"People don't do such things!"
-- the final line of Heinrik Ibsen's Hedda Gabler
--
Smooth and cool, loaded and sweet and sneering, the show was. Lusty, fiery, tense: a flame on a high wire. Weird, seeing scenes from English and acting classes ("How could I have missed that?" I asked myself a dozen times) enacted in Markel, in front of discerning eyes, spoken by familiar voices in unfamiliar tones. Like watching some haunting parody of yourself. I liked it.
I wish I could have seen both casts, though, to join the ax-grinding. What a show to double-cast. My feelings mix as I envy and pity the cast--envy, for graduating a year too early, it seems; and pity, to see friends shift in their seats and stifle laughter for fear of sounding callous, or stifle tears for fear of losing pride. Pity, for them to have to stifle themselves at all, really. I suppose they didn't have to watch the other cast. Fair enough. But you can't help but watch the other couple at work on the manuscript, you can't help but rubberneck on the highway, and you can't help but go to see the same show done differently.
Hm. You can't help. A grappling double-bind, fit for this show, in a way, but...well, fuck it. I don't know for a fact that I would have handled anything differently, for better or worse. Let me just say that the shows I saw were terrific, it was magnificent to see friends again, and it was just plain good to be in my element again.
--
About that last: Yes, to be in the cold college town again. Wonderful.
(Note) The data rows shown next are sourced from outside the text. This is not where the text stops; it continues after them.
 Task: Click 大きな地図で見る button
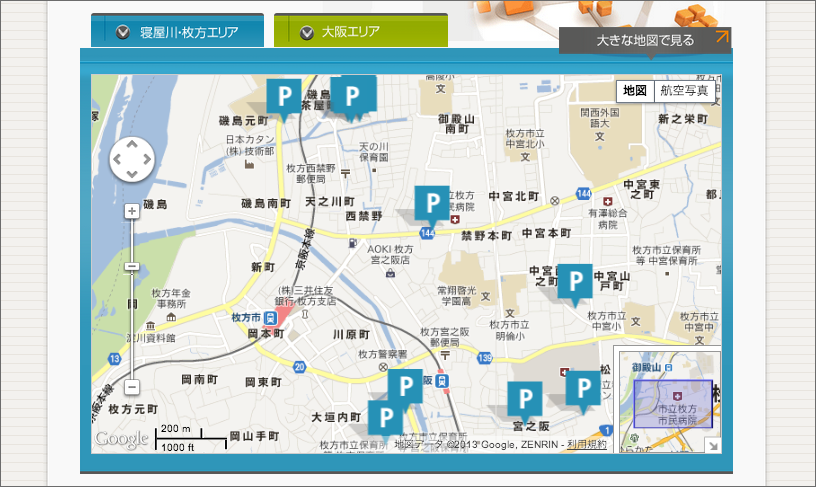point(645,40)
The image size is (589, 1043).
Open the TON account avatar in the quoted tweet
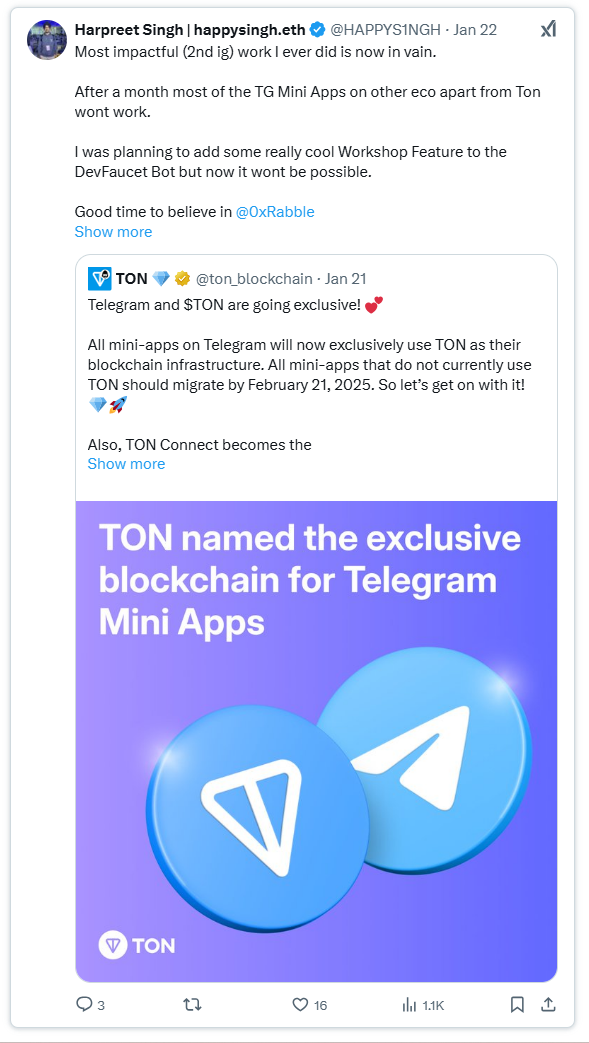click(99, 279)
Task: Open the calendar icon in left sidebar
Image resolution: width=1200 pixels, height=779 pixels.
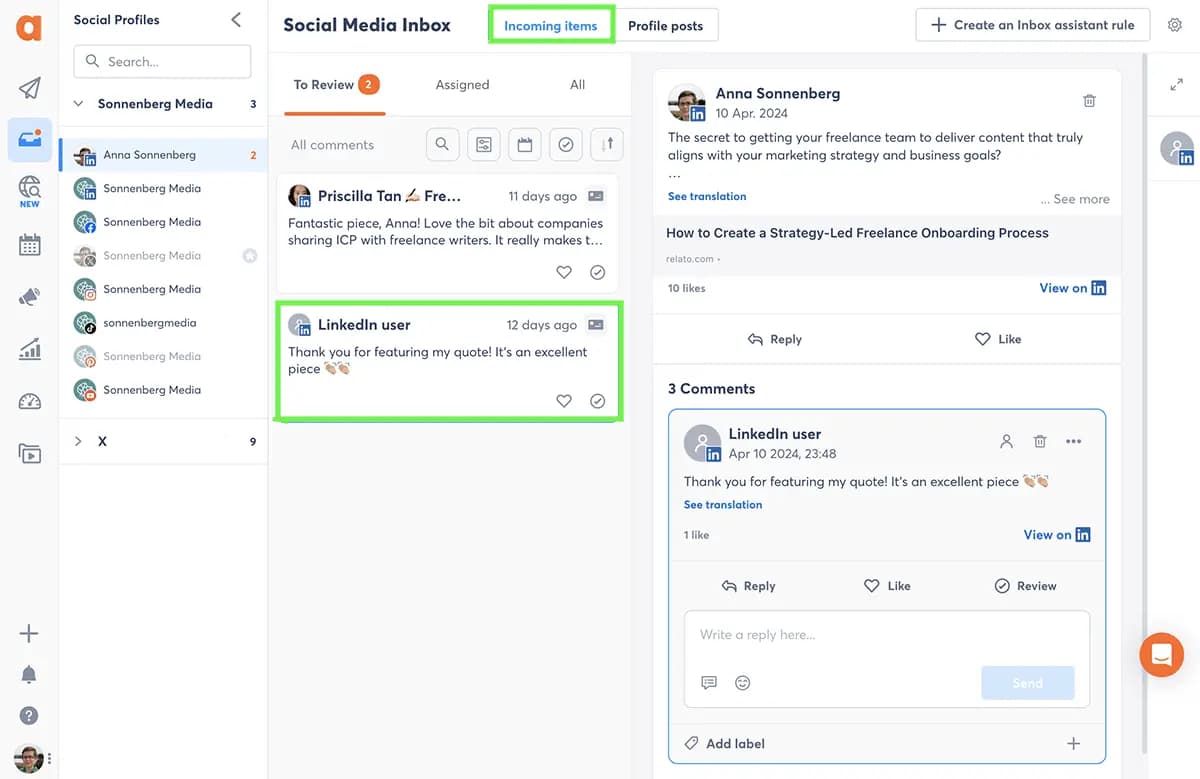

It's good that I know, for sure, that at certain times in the year, I can drive for four hours on three highways and find myself in a good place. Friends, theatre, happy people. The people I work with don't know about this place, not really; sure, they have heard it mentioned, but they do not know the place I know. I like coming back. I like being known--not just name and number, but flaw and failure. I can unbuckle my belt in this place. I can look into eyes that see and have seen me. I can have swagger, or I can not have swagger, but either way, I can feel cool.
Coolness. That's not as important as it is. The nice thing about feeling cool is that you don't feel like you're overheating any more. The engine clicks as it cools, and you can click, too.
--
And now: dress rehearsal for A Christmas Carol tomorrow, then lots of space and time to sway and fill. Poker tomorrow night. Maybe a movie before the break, and then back north to Chicago.
I've got a stack of library things to experience before I return them. I have laundry to do--wow. Seriously, I need to do laundry. And miles to go, and miles to go...
Oh, wait. No I don't. I just went miles and miles. I can sleep now. (Small joys.)